WORK REQUIRED =>
Only the lines from the one that contains "Click the bold" through the last line of the records should appear, each printed exactly as it is.

Collection entries =>
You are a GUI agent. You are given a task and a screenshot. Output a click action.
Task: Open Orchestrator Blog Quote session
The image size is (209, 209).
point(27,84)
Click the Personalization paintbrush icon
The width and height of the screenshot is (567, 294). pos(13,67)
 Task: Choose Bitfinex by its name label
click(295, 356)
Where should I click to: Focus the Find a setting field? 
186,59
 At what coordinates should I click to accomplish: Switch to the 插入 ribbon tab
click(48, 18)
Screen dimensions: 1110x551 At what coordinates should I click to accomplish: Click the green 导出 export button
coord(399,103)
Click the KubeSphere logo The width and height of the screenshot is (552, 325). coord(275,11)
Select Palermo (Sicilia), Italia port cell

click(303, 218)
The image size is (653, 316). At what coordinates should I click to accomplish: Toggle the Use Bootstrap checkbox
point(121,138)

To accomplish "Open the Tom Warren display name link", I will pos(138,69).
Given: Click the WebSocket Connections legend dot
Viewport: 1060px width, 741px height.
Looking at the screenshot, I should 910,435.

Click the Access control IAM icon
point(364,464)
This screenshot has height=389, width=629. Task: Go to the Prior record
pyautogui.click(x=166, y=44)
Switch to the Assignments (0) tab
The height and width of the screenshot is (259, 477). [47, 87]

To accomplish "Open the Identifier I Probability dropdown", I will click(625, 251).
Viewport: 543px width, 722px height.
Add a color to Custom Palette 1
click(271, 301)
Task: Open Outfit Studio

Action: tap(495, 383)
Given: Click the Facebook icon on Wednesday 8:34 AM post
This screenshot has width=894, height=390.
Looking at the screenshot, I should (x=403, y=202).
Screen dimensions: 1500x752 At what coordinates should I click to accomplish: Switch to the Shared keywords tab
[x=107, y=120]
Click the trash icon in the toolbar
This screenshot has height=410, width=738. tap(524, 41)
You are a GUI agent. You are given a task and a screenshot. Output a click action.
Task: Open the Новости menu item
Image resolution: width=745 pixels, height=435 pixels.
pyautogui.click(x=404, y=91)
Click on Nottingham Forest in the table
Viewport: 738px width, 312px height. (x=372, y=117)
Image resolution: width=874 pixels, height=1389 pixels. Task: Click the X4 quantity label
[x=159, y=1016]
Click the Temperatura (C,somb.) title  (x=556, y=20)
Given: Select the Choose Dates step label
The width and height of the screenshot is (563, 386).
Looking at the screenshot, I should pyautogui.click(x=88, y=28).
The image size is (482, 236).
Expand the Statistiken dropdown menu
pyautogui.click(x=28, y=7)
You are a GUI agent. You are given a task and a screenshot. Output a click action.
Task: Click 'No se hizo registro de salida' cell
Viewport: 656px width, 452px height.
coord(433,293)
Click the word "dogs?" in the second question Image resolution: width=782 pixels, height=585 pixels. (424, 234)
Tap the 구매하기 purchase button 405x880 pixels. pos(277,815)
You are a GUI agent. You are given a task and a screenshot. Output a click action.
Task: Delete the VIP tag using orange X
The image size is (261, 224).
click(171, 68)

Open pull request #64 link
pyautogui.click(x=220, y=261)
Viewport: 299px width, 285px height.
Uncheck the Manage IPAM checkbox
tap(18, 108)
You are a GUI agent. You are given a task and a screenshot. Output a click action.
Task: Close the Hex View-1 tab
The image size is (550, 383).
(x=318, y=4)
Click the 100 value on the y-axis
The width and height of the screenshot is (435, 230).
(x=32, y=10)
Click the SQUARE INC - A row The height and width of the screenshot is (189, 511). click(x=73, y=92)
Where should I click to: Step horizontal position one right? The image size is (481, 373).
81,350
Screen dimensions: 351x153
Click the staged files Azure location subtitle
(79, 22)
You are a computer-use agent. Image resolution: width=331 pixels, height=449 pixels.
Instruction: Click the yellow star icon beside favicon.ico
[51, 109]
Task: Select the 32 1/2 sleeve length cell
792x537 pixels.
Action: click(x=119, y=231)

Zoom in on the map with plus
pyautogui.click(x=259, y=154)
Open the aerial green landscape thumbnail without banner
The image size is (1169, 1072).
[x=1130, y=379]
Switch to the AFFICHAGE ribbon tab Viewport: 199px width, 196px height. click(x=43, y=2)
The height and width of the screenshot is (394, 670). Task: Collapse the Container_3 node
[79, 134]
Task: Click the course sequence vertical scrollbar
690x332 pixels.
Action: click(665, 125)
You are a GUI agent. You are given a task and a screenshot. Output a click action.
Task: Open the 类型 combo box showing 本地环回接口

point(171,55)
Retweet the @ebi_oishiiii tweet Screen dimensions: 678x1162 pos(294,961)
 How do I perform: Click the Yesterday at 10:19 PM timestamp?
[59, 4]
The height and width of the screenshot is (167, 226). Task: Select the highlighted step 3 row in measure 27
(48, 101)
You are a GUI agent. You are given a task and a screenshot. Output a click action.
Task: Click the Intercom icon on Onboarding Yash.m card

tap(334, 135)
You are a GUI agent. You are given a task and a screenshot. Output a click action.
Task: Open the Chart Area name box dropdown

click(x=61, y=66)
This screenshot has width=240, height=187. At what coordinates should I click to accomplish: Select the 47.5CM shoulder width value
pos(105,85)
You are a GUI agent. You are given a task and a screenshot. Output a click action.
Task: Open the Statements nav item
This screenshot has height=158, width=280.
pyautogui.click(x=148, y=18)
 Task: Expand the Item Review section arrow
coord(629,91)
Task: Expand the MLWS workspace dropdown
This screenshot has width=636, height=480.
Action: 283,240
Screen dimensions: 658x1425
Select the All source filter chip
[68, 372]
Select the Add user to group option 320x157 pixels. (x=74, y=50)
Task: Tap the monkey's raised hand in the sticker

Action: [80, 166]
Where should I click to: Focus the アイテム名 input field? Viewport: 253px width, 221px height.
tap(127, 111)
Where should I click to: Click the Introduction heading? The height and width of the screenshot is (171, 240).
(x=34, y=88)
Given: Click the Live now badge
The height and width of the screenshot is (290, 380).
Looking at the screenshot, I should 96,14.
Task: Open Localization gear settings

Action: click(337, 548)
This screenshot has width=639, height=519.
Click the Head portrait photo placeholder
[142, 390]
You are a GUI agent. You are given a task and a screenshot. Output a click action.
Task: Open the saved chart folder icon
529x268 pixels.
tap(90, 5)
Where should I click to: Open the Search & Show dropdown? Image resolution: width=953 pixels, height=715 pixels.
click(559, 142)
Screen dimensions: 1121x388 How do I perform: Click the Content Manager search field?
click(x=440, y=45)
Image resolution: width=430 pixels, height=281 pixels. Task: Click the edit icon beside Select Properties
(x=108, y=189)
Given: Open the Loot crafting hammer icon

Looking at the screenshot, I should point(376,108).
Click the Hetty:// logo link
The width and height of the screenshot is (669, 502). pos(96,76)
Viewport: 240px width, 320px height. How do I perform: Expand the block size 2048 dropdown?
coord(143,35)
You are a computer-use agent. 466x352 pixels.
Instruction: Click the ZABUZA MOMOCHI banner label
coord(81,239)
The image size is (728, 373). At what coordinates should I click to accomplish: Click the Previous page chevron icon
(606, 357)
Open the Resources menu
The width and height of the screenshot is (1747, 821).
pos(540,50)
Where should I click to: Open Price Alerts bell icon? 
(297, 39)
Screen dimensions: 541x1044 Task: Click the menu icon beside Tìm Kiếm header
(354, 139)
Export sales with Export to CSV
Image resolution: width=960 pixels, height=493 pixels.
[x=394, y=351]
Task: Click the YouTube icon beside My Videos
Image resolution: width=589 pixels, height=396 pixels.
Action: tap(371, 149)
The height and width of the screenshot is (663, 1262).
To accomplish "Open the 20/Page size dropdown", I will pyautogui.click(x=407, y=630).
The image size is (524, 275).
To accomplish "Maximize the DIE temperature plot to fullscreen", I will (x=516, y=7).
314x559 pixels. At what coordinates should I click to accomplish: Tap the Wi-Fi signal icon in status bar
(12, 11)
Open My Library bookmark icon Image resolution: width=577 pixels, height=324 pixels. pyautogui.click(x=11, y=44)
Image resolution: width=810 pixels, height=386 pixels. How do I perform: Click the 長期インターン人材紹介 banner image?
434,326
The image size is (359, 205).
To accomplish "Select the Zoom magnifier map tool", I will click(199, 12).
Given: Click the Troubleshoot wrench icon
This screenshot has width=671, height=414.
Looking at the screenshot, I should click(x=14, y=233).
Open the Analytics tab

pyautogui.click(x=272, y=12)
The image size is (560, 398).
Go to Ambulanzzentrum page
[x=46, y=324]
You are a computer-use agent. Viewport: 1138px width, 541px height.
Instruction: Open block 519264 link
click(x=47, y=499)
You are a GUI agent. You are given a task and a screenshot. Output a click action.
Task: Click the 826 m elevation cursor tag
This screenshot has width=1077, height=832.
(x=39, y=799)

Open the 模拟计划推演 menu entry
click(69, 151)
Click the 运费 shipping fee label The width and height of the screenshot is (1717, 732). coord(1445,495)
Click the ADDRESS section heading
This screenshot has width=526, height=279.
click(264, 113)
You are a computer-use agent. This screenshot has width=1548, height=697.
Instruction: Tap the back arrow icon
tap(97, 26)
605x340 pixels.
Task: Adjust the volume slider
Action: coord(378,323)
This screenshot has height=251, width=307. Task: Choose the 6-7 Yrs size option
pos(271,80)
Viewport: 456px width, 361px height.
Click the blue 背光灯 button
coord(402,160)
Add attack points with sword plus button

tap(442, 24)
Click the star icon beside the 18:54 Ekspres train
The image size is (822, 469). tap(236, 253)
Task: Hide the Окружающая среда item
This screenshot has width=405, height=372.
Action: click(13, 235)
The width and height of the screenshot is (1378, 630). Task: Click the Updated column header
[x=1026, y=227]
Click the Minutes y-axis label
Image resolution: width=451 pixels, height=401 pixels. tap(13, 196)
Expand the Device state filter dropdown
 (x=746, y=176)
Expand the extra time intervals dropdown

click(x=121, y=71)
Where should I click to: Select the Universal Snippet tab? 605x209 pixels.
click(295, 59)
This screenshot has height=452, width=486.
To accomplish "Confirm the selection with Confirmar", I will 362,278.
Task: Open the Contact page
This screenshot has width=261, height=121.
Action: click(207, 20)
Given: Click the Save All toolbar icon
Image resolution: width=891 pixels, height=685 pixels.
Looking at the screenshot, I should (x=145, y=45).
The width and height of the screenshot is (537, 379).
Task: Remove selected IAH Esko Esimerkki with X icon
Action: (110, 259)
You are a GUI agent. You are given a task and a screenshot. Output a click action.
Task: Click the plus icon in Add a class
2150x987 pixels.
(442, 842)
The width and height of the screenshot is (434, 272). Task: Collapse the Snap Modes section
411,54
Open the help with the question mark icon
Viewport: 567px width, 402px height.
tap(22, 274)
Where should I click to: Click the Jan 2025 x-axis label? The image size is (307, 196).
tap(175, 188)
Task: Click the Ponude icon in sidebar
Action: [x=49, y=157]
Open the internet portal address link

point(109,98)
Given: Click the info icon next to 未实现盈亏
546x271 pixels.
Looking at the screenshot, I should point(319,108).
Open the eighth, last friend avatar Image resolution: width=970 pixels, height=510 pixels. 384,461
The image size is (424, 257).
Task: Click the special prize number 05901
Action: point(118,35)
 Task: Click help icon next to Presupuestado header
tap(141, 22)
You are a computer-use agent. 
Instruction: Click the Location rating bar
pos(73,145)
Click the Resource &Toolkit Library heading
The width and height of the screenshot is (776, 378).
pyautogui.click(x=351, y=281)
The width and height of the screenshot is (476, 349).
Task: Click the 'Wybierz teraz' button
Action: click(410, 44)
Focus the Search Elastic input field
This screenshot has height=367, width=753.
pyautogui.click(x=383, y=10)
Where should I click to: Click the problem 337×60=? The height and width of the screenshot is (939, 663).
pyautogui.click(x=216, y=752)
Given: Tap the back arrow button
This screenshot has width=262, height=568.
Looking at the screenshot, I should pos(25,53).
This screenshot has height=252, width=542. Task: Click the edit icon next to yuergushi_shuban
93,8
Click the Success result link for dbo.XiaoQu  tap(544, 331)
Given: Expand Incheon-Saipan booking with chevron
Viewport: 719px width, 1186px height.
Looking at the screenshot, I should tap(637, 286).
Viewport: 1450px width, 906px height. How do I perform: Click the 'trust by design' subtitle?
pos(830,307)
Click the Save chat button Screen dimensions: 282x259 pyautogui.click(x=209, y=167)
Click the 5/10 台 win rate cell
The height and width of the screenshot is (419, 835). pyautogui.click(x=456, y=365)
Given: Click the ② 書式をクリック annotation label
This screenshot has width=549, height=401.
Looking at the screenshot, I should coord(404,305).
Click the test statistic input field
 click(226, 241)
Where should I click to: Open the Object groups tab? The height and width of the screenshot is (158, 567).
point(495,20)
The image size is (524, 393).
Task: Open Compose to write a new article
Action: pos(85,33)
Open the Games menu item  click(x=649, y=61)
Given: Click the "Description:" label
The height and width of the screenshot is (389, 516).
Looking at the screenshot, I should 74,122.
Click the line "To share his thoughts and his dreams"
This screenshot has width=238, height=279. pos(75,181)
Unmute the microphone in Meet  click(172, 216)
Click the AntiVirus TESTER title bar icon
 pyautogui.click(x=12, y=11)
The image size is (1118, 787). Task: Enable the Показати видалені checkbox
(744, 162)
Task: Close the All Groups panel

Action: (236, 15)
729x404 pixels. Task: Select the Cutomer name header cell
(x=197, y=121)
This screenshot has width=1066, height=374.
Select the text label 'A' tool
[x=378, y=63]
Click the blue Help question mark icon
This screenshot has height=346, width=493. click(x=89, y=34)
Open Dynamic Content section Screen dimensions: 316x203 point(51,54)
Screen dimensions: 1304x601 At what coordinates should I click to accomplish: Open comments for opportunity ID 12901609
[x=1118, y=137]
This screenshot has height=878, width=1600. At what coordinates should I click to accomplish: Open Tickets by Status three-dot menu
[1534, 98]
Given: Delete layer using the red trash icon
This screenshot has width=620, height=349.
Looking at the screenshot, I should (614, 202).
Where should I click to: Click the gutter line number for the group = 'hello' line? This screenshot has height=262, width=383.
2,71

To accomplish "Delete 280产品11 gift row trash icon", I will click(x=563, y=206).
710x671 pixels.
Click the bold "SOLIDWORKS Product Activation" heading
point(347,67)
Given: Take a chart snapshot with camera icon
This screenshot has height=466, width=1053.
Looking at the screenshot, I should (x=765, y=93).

SOLUTION TO THIS TASK =>
Click the bold "SOLIDWORKS Product Activation" heading
point(347,67)
Given: Take a chart snapshot with camera icon
This screenshot has height=466, width=1053.
Looking at the screenshot, I should (x=765, y=93).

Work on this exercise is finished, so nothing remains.